脱EVシフトが始まる!? 欧州でなかなかEVが普及しない特殊な事情とは?「敵は炭素ではなく温室効果ガス」と知るべき
今後の脱EVシフトの行方とは
日本でもなかなか普及が進まない電気自動車(EV)ですが、世界的にみてもその販売は鈍化がみられています。そこで脱EVシフトの流れが注目されはじめていますが、実際のところはどうなのでしょうか。解説していきます。 【画像】脱EVシフトはどうなる? EVと関連写真を見る(13枚)
エンジン車の時代が続くことはない?
世界的な電気自動車(EV)販売の鈍化がみえ、踊り場的な様相から、脱エンジンの方向性が見直されるのではないかとの見解がある。しかし、それは誤りだ。 EVメーカーを目指すドイツのメルセデス・ベンツが、プラグインハイブリッド(PHEV)の販売を2030年以降も継続するとの報道があり、取り沙汰された。しかし、2023年8月に来日したメルセデス・ベンツのオラ・ケレニウス会長は、記者会見で「乗用車の将来はEVにある」と断言したうえで、「当面は、PHEVの販売を補完的に行う」とも述べているのである。 同時に、マルチパスウェイ(複数の経路)に対するコメントを求められたのに対し、「水素や合成燃料の道もあるのかもしれないが、乗用車に適しているのはEV」と明言した。また、BYDなどを視野に、新興勢力への対応を聞かれると、「われわれは価格競争に組み込まれるつもりはなく、ブランドと技術で世界の最先端であることを目指す」と答えたのであった。 したがって、メルセデス・ベンツがたとえ新しいエンジン開発を行うとしても、それは高効率な発電用エンジンと解釈すべきで、エンジン車の時代が続くことではない。
高級車や上級車種に限られていたEV
EV販売が踊り場的状況にある背景は、欧州が、上級車種を先にEV化してきたからといえる。大多数の消費者にとって手ごろで身近なEV開発が遅れた。理由は、バッテリー原価の高さが取り沙汰されるが、そればかりではない。 欧州は、二酸化炭素(CO2)排出量規制で95g/kmを達成しなければならない現状がある。それを満たすには、燃費の悪い高級車や大柄で重いSUVなどを先にEV化しなければならない。そうしなければ課徴金が科せられ、採算が合わなくなる。ことに、プレミアムブランドと称するメーカーは、その傾向が強い。 とはいえ、高級車や大柄な上級車種を購入できる消費者の数は限られる。
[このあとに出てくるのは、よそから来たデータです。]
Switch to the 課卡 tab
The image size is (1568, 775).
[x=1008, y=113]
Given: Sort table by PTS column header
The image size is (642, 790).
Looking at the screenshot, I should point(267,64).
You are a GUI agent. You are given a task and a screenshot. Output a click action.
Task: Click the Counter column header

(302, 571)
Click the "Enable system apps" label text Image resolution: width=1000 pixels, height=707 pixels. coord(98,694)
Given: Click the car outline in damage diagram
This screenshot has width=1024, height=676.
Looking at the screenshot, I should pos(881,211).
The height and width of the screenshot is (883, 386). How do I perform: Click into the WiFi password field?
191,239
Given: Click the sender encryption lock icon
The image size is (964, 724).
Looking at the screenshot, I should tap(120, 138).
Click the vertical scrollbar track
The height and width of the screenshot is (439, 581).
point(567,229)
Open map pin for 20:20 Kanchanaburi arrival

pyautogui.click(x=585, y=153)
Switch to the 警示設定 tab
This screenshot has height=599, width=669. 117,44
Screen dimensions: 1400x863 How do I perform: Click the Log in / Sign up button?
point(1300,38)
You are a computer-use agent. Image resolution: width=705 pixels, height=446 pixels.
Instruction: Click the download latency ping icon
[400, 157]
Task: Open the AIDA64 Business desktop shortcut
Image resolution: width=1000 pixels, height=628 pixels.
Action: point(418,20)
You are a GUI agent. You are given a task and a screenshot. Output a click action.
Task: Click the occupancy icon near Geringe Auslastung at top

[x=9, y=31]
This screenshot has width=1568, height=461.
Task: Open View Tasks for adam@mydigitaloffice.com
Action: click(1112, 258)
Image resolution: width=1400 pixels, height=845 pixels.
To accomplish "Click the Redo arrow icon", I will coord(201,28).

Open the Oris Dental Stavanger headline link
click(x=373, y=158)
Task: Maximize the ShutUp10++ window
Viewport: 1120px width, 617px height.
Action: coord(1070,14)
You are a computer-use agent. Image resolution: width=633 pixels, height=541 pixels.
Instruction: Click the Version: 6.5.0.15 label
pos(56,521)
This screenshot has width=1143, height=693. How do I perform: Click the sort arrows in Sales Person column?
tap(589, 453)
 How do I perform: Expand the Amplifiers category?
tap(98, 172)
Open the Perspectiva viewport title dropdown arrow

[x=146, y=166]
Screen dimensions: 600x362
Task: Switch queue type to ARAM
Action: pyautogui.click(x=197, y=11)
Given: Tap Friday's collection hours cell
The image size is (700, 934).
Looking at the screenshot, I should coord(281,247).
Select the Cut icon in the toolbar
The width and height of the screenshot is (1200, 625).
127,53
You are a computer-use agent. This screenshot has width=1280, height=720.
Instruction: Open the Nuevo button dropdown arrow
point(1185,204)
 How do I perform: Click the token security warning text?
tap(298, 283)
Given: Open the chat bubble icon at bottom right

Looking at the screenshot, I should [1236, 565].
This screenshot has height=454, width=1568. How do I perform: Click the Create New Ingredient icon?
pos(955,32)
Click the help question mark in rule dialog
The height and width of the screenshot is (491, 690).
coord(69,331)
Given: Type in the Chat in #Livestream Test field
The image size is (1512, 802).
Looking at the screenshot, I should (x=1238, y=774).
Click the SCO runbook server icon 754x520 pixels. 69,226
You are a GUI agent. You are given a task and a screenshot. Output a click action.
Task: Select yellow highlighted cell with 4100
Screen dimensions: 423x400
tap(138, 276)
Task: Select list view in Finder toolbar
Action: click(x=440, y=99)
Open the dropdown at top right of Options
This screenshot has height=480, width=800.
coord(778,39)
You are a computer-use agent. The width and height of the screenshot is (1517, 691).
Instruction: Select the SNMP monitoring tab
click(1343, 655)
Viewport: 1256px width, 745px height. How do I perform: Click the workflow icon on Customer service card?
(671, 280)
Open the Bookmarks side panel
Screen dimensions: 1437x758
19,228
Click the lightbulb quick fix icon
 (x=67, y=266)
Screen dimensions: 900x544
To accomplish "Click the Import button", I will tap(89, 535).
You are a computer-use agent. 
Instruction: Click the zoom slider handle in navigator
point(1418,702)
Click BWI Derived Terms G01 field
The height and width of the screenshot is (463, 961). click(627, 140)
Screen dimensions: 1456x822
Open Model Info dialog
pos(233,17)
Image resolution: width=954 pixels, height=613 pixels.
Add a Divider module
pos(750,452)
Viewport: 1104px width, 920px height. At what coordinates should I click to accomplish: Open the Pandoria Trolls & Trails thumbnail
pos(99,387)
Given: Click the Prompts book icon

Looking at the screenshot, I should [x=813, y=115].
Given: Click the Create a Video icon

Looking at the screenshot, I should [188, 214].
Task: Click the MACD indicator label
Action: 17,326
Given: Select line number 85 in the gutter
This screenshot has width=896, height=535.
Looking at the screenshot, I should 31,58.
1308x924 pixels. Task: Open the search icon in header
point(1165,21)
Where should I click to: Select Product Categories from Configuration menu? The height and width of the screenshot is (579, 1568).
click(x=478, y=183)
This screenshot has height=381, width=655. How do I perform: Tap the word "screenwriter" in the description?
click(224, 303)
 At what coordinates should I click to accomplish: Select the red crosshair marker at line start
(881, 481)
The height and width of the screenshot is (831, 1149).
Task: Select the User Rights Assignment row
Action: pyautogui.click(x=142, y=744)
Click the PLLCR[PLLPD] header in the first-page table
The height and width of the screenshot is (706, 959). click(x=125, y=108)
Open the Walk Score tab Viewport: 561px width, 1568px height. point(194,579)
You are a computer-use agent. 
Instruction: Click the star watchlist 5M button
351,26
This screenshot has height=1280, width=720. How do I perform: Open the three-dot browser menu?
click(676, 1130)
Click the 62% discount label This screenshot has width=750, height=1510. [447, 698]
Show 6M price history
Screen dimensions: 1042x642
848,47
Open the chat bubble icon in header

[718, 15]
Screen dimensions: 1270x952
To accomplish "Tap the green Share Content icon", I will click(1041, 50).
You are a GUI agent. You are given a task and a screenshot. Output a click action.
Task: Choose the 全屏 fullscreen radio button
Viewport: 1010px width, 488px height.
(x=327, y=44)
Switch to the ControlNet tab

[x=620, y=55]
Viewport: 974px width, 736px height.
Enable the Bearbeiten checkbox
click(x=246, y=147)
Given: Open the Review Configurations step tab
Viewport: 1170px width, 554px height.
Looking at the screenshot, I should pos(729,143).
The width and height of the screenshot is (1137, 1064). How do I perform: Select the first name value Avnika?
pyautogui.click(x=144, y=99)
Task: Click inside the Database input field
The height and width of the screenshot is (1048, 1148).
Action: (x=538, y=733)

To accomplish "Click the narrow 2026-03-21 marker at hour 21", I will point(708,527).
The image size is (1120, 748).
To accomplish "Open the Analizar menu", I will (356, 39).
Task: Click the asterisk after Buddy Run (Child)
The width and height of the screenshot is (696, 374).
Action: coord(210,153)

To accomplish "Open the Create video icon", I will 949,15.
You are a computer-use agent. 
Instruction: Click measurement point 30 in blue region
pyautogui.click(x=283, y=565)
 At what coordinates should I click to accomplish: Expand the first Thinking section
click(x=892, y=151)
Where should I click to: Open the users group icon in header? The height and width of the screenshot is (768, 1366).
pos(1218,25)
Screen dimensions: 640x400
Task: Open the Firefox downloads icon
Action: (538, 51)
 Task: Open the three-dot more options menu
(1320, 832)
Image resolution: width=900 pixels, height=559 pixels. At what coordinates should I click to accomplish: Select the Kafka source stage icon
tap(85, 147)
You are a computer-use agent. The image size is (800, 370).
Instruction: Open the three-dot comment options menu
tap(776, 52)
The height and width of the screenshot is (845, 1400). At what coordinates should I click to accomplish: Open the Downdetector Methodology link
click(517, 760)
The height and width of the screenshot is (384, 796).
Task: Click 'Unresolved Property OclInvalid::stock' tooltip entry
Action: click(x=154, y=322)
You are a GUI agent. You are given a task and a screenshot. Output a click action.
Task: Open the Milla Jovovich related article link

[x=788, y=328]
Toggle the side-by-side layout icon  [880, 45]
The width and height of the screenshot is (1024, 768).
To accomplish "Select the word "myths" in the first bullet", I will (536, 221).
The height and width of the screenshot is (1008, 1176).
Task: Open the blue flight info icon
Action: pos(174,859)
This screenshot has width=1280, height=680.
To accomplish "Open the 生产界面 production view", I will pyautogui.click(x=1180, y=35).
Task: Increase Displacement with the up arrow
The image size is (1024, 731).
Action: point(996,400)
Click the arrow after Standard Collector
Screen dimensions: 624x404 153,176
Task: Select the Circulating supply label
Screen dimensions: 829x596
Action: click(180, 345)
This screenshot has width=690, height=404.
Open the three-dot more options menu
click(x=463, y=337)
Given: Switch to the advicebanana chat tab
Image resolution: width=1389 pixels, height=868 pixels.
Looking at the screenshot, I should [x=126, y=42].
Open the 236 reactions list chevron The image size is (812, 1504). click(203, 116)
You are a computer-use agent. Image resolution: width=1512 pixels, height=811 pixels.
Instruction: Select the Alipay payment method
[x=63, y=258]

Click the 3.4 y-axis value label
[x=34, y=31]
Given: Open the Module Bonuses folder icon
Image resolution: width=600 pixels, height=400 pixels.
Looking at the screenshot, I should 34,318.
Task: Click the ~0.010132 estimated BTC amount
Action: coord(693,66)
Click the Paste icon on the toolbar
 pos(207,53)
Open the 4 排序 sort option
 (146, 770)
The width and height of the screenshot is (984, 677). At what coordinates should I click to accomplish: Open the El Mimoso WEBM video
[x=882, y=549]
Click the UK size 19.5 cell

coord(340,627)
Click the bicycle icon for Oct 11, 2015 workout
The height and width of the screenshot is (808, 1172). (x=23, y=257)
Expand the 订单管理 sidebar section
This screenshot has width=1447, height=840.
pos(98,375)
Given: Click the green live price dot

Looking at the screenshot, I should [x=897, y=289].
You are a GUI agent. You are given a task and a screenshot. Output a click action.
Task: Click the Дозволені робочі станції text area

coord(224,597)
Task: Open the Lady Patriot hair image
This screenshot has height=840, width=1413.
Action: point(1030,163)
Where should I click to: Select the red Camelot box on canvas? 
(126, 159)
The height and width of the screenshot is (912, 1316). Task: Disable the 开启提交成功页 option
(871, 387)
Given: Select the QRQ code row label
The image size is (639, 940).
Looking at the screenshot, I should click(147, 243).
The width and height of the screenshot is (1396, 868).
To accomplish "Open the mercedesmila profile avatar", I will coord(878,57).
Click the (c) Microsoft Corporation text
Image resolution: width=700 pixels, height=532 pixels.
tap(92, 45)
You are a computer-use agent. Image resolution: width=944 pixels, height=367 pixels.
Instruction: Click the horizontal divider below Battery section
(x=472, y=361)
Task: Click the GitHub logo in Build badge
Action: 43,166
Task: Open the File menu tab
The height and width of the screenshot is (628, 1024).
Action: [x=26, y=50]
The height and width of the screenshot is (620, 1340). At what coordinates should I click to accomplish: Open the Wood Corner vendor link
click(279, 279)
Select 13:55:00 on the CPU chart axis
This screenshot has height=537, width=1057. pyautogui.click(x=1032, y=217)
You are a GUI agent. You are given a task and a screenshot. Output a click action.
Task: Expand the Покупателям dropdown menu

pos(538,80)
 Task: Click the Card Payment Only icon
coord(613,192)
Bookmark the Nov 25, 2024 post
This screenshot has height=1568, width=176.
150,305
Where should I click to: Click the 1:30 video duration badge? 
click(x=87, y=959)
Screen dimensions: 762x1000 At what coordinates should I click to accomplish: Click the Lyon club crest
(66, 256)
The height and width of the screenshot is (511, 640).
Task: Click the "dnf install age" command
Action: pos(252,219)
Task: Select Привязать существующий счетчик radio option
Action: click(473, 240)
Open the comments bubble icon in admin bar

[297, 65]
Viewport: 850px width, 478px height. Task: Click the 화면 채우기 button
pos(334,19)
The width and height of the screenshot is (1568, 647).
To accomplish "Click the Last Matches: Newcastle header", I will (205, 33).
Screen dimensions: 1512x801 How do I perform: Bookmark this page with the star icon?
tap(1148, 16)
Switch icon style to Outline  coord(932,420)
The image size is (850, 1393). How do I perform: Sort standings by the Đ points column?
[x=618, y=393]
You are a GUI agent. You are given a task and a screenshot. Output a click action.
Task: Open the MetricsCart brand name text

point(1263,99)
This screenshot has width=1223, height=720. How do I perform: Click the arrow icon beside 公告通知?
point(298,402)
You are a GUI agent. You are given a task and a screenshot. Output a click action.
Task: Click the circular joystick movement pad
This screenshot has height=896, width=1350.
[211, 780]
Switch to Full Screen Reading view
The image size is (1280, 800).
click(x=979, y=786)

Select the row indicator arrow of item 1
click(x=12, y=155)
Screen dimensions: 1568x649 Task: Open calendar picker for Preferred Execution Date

そこで、EV販売は一時的に鈍化するのだ。 この先、たとえば日本の日産「サクラ」や三菱「eKクロスEV」のような250万円くらいで買えるEVが数多く出まわるようになれば、一気にEV化する可能性がある。また、EVを一度体験すれば、快適で壮快、小型車でも上質な走りを得られることに気づき、急速に広がるだろう。